Ultrasensitive Electrochemical Detection of Amyloid-β Peptide Using a Homochiral Metal–Organic Framework Binding to the l-Diphenylalanine Targeting Site

The high sensitivity and accuracy of amyloid-β peptide (Aβ) detection could provide strong support for early diagnosis, monitoring of disease progression, and effective treatment of Alzheimer’s disease (AD). Improving the specificity and affinity of sensing materials for Aβ is key to detecting Aβ. Herein, an electrochemical sensor based on an unmodified homochiral MOF, Zn-BPIleBp, was developed for the first time for the detection of Aβ1–40, with an ultralow detection limit of 1.7 pM (7.36 pg/mL). The Zn-BPIleBp sensor also displays high-efficiency enantioselectivity and ultrasensitivity in identifying diphenylalanine (PhePhe) corresponding to the core recognition motif of Aβ1–40, with a high peak current ratio (I_L/I_D) of 2.78, large potential difference (E_L– E_D) of 140 mV, and ultralow detection limit of 34 fM for l-PhePhe. The sensor has been successfully applied for the ultrasensitive quantification of l-PhePhe and Aβ1–40 in racemic mixtures, artificial cerebrospinal fluid (aCSF) and fetal bovine serum (FBS).

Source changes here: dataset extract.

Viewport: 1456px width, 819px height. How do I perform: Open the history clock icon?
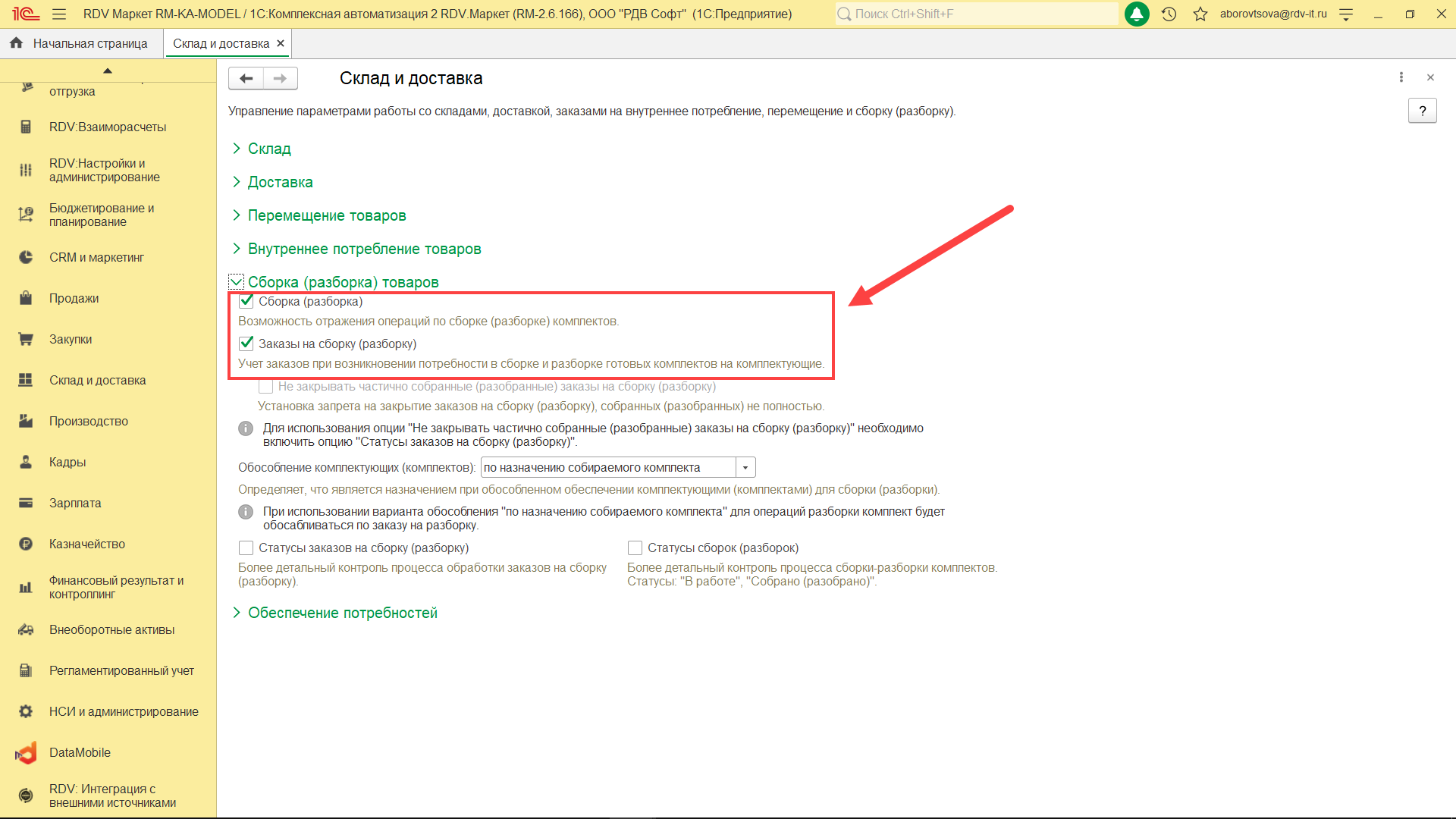pyautogui.click(x=1169, y=14)
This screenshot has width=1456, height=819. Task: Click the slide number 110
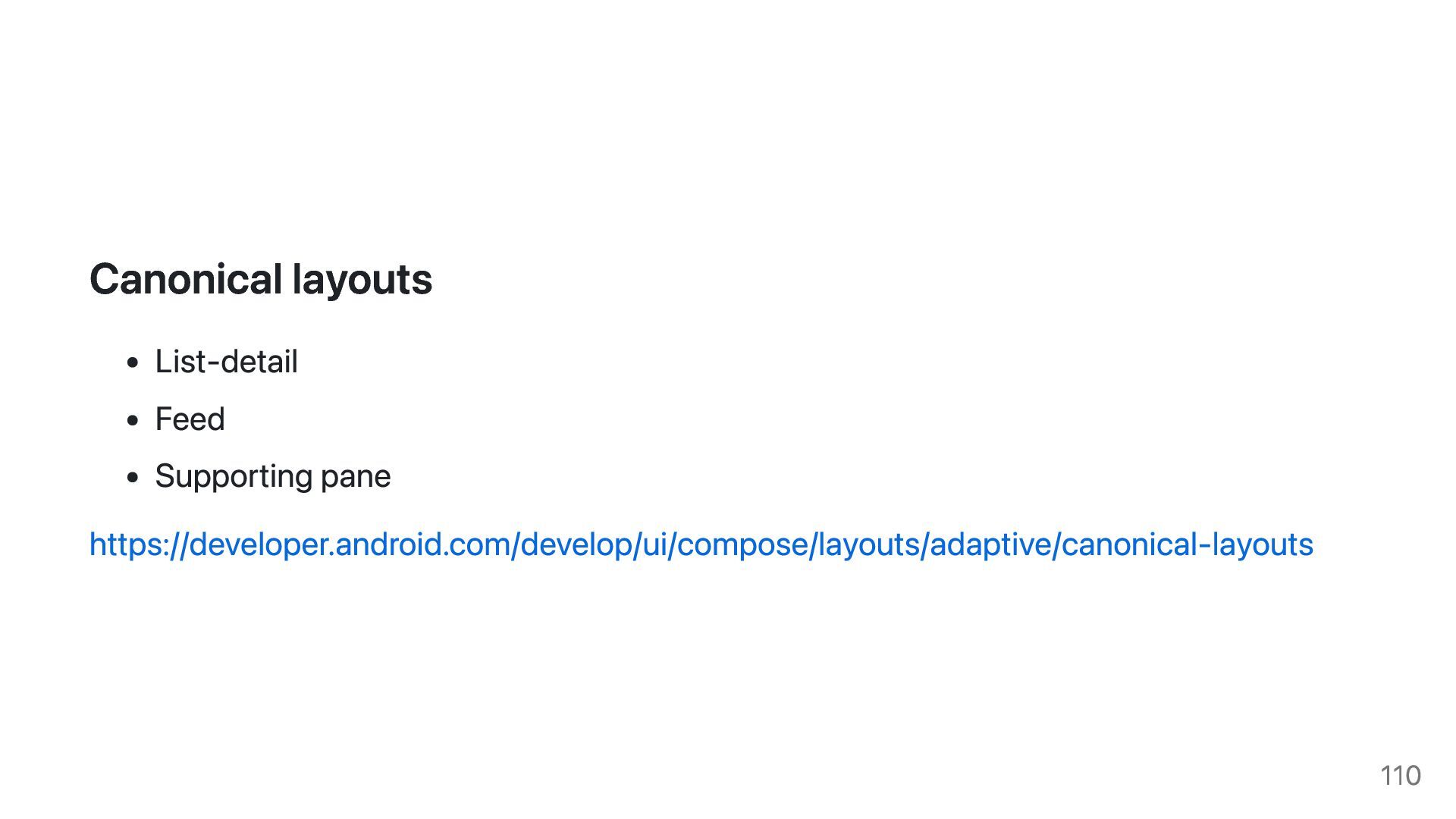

According to structural and spectral analysis, the high sensitivity and affinity of homochiral MOF toward Aβ1–40, without the involvement of any biomolecular modifications such as antibodies or aptamers, stem from the structural, hydrophobic, and chiral matching between the framework and Aβ1–40. This sensor proffers a fast, highly stable, reproducible, ultrasensitive, and accurate detection method for Aβ1–40, demonstrating great potential in the clinical application of AD. This work also opens up new perspectives for designing sensing platforms using MOFs as sensing materials and expanding their functionality and applications to the fields of biological and medical analysis.